The Classroom Teacher, spring 2014

TCTA member Corina Flores knows firsthand the challenges of coming from a home of poverty. The Midland ISD teacher who holds a master’s degree in bilingual education and who won TCTA’s 2012-13 Innovator of the Year Award for outstanding teaching says she owes her success to her mother — who instilled in her the importance of education — and her “amazing teachers.”

Flores, who presented a continuing education session called “Reach (So You Can Teach) Students in Poverty” at TCTA’s 2014 Convention, offers the following advice to her fellow Texas teachers:

Reach out to the family. “I find a way to communicate with the parents and let them know I understand their situation, but I also explain how important it is that we help their child. Sometimes I talk to older siblings and ask them for help, and in the classroom I find someone to work with them as well.”

Treat all students with respect. “Whether one comes from a middle class or upper class or poverty level, we are all the same in God’s eyes. Students also feel proud to be respected regardless of where they come from.”

Be careful what you say — even to other teachers. “About 10 years ago a teacher came into my second-grade class and said out loud to me, ‘What are you doing wearing those shoes? That is not what is in season right now!’ A student, a sweet little girl, came up to me afterward and said, ‘Mrs. Flores, what do I do?’ All I have are these shoes. My mom doesn’t have any money to buy me any more right now.’ I told her, ‘Sweetie, don’t worry, your shoes are just fine. You are very smart and a pair of shoes isn’t going to change that.’ Then I had a talk with the teacher. I told her, ‘I grew up with hand-me-downs, and some of our kids do too. I couldn’t say, hey, could you please make sure the color and material fits in with the season? Plus, a brand name, a style, or a pair of pants or shoes will not determine what I am going to do in life.’ … We must be very careful with what we say out loud around students. You may be surprised how much they are truly listening.”

Expect students to achieve. “Every morning, everyone on our campus says the South Eagle Pledge. It encourages students to respect each other, treat each other fairly, go to college one day and soar like eagles. I think it’s important to instill these thoughts in students’ minds.”

Help them celebrate. “I never had a birthday party as a child, so when my students have a birthday, I make sure to make that day special for them. My son’s teacher, Mrs. Paz, is amazing! She has her students all sign a special birthday card to give to the birthday person. Another teacher made a birthday party for a special little girl at the local skating rink. She bought the cake and everything for that child. I know we can’t afford to do that for everyone in our class, but this is why it is so important to truly get to know our students so we can know who needs extra empathy and love.”

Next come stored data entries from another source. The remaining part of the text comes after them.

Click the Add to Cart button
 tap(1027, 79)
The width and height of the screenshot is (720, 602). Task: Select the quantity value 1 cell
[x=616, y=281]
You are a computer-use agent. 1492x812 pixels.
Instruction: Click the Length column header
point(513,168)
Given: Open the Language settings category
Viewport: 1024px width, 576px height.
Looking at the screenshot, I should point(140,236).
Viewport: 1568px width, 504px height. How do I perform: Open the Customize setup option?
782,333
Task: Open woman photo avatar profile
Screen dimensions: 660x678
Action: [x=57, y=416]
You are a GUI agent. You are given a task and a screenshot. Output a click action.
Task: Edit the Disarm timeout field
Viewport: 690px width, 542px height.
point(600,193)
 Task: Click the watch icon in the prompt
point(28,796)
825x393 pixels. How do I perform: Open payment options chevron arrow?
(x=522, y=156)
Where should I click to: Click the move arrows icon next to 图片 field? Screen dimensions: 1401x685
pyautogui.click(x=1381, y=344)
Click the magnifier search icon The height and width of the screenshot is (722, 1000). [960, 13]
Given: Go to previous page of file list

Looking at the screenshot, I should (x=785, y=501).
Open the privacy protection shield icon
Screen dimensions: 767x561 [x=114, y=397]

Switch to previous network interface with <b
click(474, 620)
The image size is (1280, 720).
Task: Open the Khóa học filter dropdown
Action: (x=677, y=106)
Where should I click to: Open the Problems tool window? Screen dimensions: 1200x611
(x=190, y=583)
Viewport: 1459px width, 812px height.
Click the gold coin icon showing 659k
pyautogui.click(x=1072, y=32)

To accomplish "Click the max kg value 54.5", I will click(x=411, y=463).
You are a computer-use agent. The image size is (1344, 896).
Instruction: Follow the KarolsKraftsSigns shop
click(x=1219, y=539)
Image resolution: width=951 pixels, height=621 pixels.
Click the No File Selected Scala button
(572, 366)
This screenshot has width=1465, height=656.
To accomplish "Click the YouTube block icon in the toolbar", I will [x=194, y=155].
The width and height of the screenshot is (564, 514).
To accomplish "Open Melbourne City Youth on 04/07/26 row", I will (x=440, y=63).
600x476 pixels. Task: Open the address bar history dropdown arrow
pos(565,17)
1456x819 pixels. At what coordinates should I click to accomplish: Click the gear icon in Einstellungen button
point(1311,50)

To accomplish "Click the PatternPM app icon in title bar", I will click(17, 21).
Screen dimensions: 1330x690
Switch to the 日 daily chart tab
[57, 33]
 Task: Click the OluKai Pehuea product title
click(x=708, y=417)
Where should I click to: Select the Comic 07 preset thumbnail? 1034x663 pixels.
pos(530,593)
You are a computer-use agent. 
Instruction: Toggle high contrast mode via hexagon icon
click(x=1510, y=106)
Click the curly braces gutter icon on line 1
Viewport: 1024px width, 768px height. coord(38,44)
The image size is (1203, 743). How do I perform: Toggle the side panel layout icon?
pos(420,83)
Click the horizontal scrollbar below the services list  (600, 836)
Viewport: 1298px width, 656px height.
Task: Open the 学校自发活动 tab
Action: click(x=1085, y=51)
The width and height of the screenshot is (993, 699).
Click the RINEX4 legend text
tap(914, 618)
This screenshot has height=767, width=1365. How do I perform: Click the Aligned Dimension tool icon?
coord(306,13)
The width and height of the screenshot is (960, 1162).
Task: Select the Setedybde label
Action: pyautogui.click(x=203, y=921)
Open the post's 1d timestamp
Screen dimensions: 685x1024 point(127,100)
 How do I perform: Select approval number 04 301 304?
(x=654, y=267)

Take them places, even if it’s just virtually. “I use the Internet and we travel to other countries, to beaches, oceans, and we see whales and dolphins. I try to bring the world to them if they can’t travel around the world. In town, I try to get students involved in activities that are free. I pass the information on to the parents.”

Don’t underestimate your influence. “I had all the odds against me. I came from a dysfunctional family, ADD, poverty, minority, LEP, ESL, you name it, I had it. But all it took was a few amazing teachers who encouraged me and told me I could be just like the wealthier kids who were going to go to college. One teacher encouraged me by helping me fill out the forms for college. We have to help kids believe it is possible for them to go on to higher education and show them the way.”